Waterschap Amstel, Gooi en Vecht heeft de knoop doorgehakt: in 2023 wordt op de rioolwaterzuivering Horstermeer begonnen met de bouw van een extra zuiveringsstap om medicijnresten uit het afvalwater te verwijderen. Het betreft een nieuwe zuiveringstechniek, de combinatie van ozonbehandeling en granulair actiefkoolfiltratie.
De bouw van de full-scale installatie volgt op de succesvolle proef met de nieuwe techniek op rwzi Horstermeer, als onderdeel van het ‘Innovatieprogramma Microverontreinigingen uit afvalwater’ van kenniscentrum Stowa en het ministerie van Infrastructuur en Waterstaat (IenW).

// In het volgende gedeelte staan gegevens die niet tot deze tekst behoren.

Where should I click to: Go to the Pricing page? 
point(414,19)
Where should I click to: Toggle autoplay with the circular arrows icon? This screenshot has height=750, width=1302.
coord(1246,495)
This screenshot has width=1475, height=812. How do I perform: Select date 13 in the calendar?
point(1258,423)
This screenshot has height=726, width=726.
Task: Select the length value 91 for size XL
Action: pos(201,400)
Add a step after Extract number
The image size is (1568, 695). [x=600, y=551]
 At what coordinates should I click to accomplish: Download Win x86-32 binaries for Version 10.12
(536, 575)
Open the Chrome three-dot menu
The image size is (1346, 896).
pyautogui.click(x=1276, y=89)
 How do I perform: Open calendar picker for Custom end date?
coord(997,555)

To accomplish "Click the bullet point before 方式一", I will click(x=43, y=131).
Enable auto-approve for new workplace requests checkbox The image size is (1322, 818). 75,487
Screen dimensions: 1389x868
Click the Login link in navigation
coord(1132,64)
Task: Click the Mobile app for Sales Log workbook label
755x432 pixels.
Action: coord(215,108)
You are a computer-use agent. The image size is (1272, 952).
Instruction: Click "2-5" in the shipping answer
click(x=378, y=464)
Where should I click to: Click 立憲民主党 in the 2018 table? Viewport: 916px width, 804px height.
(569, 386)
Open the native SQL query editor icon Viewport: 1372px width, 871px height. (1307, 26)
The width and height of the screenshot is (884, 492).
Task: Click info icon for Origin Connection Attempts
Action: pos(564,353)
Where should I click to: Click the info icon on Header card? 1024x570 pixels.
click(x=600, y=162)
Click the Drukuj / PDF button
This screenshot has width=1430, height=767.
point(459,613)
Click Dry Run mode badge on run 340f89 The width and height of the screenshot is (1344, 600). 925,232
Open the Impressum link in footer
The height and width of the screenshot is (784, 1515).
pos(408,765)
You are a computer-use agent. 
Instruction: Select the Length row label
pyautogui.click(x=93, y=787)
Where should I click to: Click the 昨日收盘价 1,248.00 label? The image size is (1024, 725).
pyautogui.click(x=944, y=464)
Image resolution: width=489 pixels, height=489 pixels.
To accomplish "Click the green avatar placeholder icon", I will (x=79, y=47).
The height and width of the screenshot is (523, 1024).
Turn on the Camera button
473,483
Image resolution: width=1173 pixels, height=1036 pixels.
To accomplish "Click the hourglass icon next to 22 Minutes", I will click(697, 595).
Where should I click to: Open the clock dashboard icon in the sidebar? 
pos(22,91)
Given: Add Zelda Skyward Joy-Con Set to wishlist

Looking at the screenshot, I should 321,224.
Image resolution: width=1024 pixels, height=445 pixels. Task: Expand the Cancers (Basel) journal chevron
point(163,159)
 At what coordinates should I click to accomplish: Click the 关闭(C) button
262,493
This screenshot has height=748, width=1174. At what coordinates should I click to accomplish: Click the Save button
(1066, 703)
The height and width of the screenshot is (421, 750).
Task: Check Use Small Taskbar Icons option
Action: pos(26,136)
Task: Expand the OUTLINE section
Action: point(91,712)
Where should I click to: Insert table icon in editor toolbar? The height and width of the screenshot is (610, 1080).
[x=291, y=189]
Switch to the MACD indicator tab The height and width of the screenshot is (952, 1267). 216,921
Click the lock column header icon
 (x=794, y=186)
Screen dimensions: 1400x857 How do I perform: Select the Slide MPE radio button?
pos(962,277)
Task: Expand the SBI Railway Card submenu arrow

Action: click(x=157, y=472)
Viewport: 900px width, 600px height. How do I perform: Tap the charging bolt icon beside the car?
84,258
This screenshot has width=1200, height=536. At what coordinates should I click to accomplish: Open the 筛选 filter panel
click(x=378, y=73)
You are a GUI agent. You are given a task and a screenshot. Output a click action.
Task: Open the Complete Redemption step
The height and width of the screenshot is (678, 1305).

Op de rwzi in Nederhorst den Berg wordt granulair actief koolfilter al toegepast, wat de zuivering geschikt maakte als proeflocatie. Het bestuur van het waterschap AGV trok een kleine 2 miljoen euro uit voor de proef.
De ozon breekt de medicijnresten af of zet deze stoffen om naar stoffen die makkelijker biologisch afbreekbaar zijn. Het koolfilter absorbeert de medicijnresten in de afgebroken vorm beter dan zonder ozon.
De pilot toonde aan dat 80 procent van de medicijnresten in het afvalwater wordt verwijderd. Ook bleef bromaatvorming beperkt, zodat aan de in 2022 van kracht geworden bromaatnorm kan worden voldaan. Het waterschap besloot daarop de fullscale O3-STEP installatie toe te voegen aan het zuiveringsproces op de rioolwaterzuivering Horstermeer. Door de extra zuiveringsstap komen de medicijnresten in het afvalwater niet meer in de rivier de Vecht terecht.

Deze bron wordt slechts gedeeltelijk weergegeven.